--- WHAT YOU ARE ASKED TO DO ---
Look through the records below, and whenever a line contains "button", copy it.
------------------------------------------------------------
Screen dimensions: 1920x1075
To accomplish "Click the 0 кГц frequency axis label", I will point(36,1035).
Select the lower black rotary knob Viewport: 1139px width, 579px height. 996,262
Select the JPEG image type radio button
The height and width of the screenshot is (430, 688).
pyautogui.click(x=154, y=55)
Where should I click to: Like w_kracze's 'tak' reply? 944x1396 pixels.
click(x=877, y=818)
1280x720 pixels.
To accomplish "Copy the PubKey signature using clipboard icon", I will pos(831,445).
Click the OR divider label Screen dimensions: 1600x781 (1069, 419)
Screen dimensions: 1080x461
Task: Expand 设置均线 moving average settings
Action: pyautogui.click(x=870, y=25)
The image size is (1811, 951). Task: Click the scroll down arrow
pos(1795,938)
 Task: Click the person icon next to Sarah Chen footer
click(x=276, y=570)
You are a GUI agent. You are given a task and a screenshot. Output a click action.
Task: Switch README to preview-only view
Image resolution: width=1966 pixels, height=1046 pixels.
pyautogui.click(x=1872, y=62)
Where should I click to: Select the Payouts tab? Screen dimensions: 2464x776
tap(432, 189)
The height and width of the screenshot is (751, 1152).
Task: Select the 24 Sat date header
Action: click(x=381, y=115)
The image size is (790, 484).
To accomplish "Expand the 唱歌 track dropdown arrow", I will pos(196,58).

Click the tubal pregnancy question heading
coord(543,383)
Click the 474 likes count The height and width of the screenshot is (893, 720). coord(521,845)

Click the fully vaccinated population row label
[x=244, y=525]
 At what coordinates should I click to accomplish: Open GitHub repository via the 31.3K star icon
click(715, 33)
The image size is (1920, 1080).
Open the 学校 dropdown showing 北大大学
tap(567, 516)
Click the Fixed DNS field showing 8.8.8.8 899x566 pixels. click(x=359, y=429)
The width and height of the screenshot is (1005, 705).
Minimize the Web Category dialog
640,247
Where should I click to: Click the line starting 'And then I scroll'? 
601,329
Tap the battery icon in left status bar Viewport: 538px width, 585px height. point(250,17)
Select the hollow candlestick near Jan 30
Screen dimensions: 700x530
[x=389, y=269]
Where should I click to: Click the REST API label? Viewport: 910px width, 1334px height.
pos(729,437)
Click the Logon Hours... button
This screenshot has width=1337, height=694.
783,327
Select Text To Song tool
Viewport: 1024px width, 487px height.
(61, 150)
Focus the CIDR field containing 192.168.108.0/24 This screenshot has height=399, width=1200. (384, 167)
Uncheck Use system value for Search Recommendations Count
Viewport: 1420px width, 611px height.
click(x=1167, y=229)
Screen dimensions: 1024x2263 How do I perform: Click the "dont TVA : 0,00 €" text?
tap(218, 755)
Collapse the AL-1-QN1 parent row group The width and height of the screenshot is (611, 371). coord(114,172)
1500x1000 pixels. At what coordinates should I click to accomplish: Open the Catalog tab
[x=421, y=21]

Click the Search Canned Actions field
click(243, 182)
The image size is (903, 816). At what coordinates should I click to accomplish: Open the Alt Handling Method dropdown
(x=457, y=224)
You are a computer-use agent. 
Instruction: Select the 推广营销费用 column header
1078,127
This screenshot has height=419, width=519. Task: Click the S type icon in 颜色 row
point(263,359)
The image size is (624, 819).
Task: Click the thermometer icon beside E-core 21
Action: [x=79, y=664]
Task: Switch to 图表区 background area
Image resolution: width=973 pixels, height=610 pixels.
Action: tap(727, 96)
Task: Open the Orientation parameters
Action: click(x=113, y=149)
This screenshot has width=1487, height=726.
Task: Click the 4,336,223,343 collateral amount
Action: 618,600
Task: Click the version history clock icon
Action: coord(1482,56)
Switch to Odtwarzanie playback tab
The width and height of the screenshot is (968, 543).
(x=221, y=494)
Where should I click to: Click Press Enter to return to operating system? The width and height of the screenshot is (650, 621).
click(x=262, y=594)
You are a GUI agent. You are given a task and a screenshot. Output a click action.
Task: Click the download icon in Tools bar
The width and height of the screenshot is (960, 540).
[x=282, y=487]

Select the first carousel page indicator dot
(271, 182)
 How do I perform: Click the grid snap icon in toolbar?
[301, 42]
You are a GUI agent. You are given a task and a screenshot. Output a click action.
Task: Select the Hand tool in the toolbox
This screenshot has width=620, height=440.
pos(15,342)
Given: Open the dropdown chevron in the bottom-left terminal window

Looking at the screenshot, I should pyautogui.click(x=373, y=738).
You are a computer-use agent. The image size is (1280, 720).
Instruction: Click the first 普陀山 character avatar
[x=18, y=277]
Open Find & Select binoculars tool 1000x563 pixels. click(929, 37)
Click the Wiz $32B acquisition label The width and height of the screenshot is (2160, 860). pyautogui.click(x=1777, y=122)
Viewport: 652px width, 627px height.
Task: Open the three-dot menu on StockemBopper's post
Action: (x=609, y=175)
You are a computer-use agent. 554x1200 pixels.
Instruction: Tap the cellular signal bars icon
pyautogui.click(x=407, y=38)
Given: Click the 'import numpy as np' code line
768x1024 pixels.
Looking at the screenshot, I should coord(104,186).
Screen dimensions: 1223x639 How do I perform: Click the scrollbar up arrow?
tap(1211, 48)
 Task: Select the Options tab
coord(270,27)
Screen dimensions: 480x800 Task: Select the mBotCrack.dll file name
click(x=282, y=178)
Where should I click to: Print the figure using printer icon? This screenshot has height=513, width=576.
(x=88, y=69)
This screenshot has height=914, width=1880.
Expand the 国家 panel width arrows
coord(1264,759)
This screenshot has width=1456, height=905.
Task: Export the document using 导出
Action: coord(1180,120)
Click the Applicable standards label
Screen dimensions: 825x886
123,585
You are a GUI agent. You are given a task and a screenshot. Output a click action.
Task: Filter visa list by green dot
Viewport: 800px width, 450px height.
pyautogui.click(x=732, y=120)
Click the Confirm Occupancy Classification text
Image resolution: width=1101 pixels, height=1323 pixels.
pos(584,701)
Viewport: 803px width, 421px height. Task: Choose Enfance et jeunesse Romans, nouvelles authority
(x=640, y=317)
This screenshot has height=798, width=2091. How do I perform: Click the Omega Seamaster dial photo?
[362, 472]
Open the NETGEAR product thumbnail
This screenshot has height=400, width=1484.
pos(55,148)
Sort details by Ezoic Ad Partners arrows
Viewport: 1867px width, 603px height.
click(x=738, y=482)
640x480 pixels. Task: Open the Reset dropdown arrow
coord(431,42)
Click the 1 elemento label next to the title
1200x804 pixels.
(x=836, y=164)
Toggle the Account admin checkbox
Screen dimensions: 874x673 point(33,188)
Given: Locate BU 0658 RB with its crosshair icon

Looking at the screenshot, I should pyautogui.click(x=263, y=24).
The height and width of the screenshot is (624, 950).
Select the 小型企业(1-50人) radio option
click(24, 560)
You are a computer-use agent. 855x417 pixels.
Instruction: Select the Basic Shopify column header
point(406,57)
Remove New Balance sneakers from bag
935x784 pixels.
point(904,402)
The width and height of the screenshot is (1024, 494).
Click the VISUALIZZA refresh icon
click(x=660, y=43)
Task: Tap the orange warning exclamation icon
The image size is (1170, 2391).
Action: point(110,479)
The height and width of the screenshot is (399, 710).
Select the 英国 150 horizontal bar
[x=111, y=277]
------------------------------------------------------------
--- RESPONSE ---
Select the JPEG image type radio button
Click the Logon Hours... button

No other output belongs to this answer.